Departmental Papers (CIS)

Date of this Version

July 2002

Document Type

Conference Paper


Presented at the 1st Workshop on Multi-Relational Data Mining (MRDM 2002).


Inductive logic programming (ILP) techniques are useful for analyzing data in multi-table relational databases. Learned rules can potentially discover relationships that are not obvious in "flattened" data. Statistical learners, on the other hand, are generally not constructed to search relational data; they expect to be presented with a single table containing a set of feature candidates. However, statistical learners often yield more accurate models than the logical forms of ILP, and can better handle certain types of data, such as counts. We propose a new approach which integrates structure navigation from ILP with regression modeling. Our approach propositionalizes the first-order rules at each step of ILP's relational structure search, generating features for potential inclusion in a regression model. Ideally, feature generation by ILP and feature selection by stepwise regression should be integrated into a single loop.
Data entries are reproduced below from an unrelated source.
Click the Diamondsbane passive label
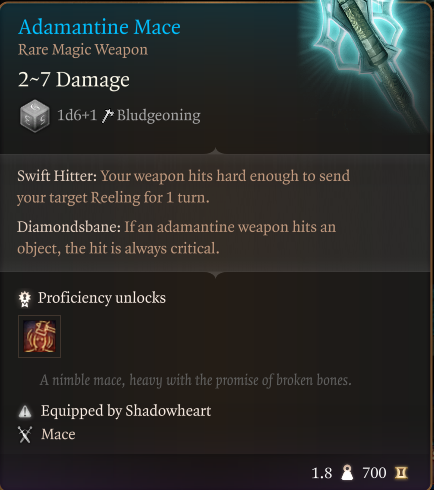The image size is (434, 490). (x=69, y=227)
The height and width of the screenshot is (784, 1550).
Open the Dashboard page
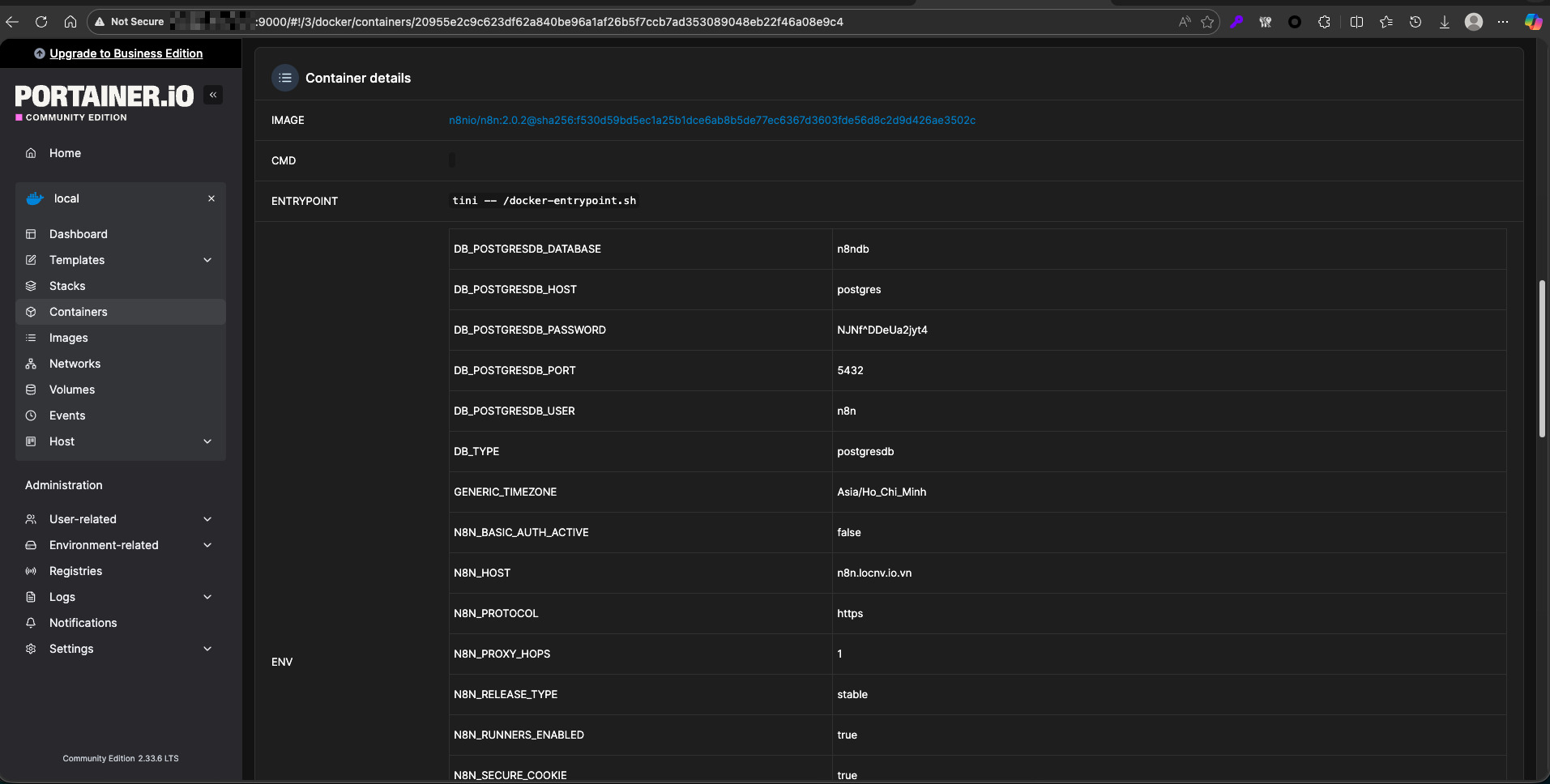coord(78,234)
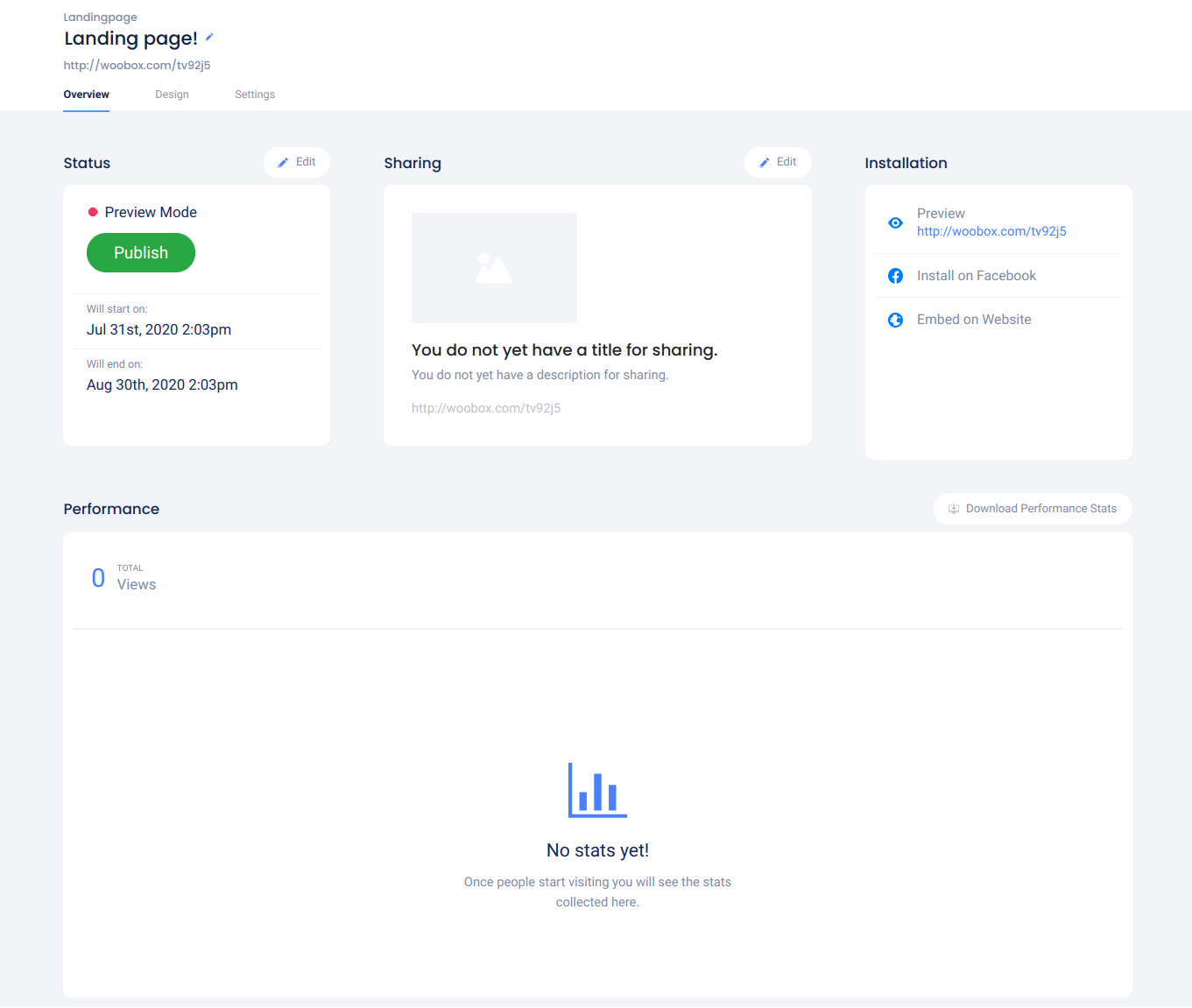Select the Overview tab
The width and height of the screenshot is (1192, 1008).
pyautogui.click(x=86, y=95)
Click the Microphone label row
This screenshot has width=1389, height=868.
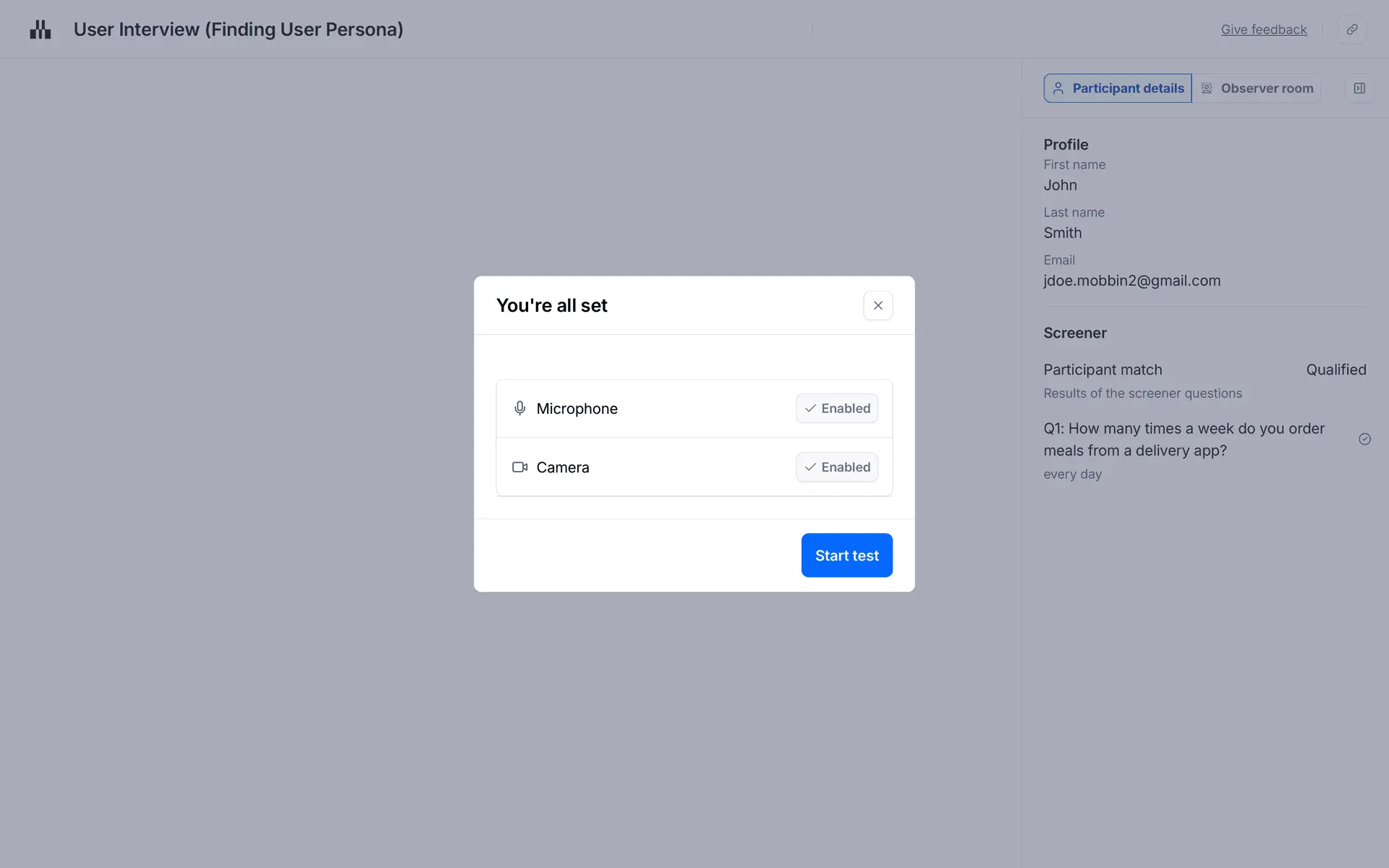pyautogui.click(x=577, y=409)
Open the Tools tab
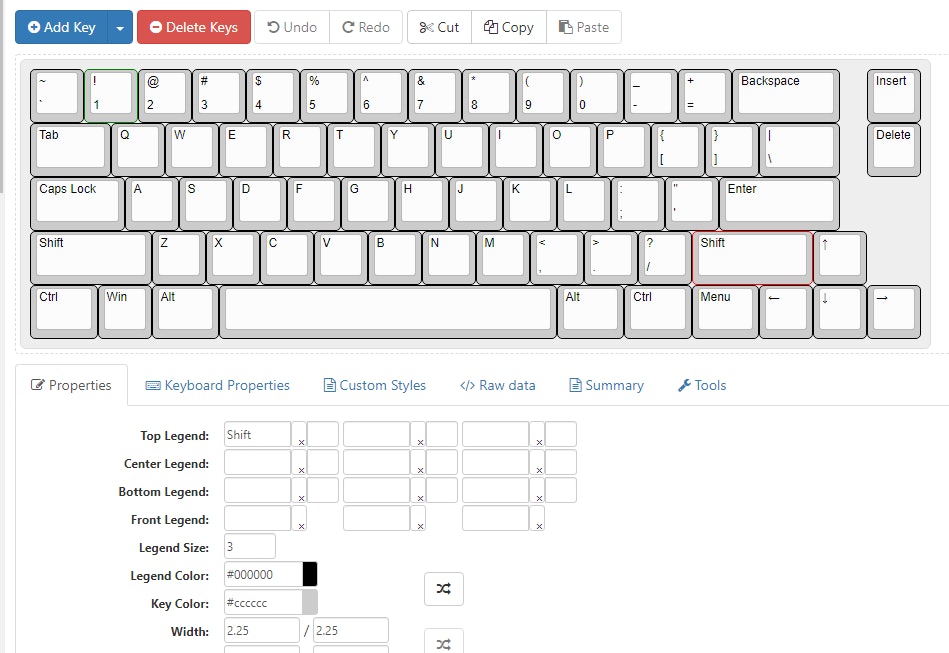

Preliminary results for scientific literature classification are presented using a relational form of the data extracted by ResearchIndex (formerly CiteSeer). We use FOIL and logistic regression as our ILP and statistical components (decoupled at this stage). Word counts and citation-based features learned with FOIL are modeled together by logistic regression. The combination often significantly improves performance when high precision classification is desired.



Date Posted: 21 May 2005